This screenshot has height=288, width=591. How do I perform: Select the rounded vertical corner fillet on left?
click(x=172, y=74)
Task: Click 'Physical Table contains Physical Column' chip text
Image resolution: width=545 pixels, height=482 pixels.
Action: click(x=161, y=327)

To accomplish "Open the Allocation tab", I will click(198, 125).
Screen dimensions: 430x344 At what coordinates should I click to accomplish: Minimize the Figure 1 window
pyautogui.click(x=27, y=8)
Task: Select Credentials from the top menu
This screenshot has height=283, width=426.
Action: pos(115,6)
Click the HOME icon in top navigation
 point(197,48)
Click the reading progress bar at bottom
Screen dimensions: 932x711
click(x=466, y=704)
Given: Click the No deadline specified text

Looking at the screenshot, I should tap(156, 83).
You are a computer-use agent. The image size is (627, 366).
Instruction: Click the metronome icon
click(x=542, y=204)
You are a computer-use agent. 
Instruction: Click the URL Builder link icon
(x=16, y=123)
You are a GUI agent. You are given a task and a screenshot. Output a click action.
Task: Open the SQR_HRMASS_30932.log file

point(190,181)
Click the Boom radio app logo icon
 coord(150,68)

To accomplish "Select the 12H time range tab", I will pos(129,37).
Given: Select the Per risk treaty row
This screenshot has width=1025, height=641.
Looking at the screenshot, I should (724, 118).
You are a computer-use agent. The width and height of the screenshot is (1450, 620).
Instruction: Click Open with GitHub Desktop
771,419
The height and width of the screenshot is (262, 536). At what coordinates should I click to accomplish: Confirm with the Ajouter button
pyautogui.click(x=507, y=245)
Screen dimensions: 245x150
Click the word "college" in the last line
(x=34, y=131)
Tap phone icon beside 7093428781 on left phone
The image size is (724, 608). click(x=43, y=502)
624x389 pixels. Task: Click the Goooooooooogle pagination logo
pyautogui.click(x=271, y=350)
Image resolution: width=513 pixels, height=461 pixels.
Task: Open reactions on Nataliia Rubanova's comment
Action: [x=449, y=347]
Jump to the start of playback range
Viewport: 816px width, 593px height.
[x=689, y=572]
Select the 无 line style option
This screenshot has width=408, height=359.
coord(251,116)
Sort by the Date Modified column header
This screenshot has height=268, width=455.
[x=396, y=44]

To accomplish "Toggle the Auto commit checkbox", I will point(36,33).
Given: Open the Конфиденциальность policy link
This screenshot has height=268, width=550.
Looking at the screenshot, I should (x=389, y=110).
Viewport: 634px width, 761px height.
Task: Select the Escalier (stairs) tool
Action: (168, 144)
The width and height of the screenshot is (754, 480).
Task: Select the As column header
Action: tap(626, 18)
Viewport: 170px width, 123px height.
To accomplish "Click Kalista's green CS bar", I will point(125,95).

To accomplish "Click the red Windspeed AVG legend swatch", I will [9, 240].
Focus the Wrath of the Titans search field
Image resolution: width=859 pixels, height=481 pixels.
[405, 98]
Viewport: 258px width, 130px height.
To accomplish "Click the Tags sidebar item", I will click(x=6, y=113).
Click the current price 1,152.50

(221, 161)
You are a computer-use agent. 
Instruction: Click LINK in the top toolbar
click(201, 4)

-------

Problem description
Word for word, repeat each entry from the listing above.

Exercise answer
This screenshot has height=288, width=591. How do I perform: Select the rounded vertical corner fillet on left?
click(x=172, y=74)
Task: Click 'Physical Table contains Physical Column' chip text
Image resolution: width=545 pixels, height=482 pixels.
Action: click(x=161, y=327)

To accomplish "Open the Allocation tab", I will click(198, 125).
Screen dimensions: 430x344 At what coordinates should I click to accomplish: Minimize the Figure 1 window
pyautogui.click(x=27, y=8)
Task: Select Credentials from the top menu
This screenshot has height=283, width=426.
Action: pos(115,6)
Click the HOME icon in top navigation
 point(197,48)
Click the reading progress bar at bottom
Screen dimensions: 932x711
click(x=466, y=704)
Given: Click the No deadline specified text

Looking at the screenshot, I should tap(156, 83).
You are a computer-use agent. The image size is (627, 366).
Instruction: Click the metronome icon
click(x=542, y=204)
You are a computer-use agent. 
Instruction: Click the URL Builder link icon
(x=16, y=123)
You are a GUI agent. You are given a task and a screenshot. Output a click action.
Task: Open the SQR_HRMASS_30932.log file

point(190,181)
Click the Boom radio app logo icon
 coord(150,68)

To accomplish "Select the 12H time range tab", I will pos(129,37).
Given: Select the Per risk treaty row
This screenshot has width=1025, height=641.
Looking at the screenshot, I should (724, 118).
You are a computer-use agent. The width and height of the screenshot is (1450, 620).
Instruction: Click Open with GitHub Desktop
771,419
The height and width of the screenshot is (262, 536). At what coordinates should I click to accomplish: Confirm with the Ajouter button
pyautogui.click(x=507, y=245)
Screen dimensions: 245x150
Click the word "college" in the last line
(x=34, y=131)
Tap phone icon beside 7093428781 on left phone
The image size is (724, 608). click(x=43, y=502)
624x389 pixels. Task: Click the Goooooooooogle pagination logo
pyautogui.click(x=271, y=350)
Image resolution: width=513 pixels, height=461 pixels.
Task: Open reactions on Nataliia Rubanova's comment
Action: [x=449, y=347]
Jump to the start of playback range
Viewport: 816px width, 593px height.
[x=689, y=572]
Select the 无 line style option
This screenshot has width=408, height=359.
coord(251,116)
Sort by the Date Modified column header
This screenshot has height=268, width=455.
[x=396, y=44]

To accomplish "Toggle the Auto commit checkbox", I will point(36,33).
Given: Open the Конфиденциальность policy link
This screenshot has height=268, width=550.
Looking at the screenshot, I should (x=389, y=110).
Viewport: 634px width, 761px height.
Task: Select the Escalier (stairs) tool
Action: (168, 144)
The width and height of the screenshot is (754, 480).
Task: Select the As column header
Action: tap(626, 18)
Viewport: 170px width, 123px height.
To accomplish "Click Kalista's green CS bar", I will point(125,95).

To accomplish "Click the red Windspeed AVG legend swatch", I will [9, 240].
Focus the Wrath of the Titans search field
Image resolution: width=859 pixels, height=481 pixels.
[405, 98]
Viewport: 258px width, 130px height.
To accomplish "Click the Tags sidebar item", I will click(x=6, y=113).
Click the current price 1,152.50

(221, 161)
You are a computer-use agent. 
Instruction: Click LINK in the top toolbar
click(201, 4)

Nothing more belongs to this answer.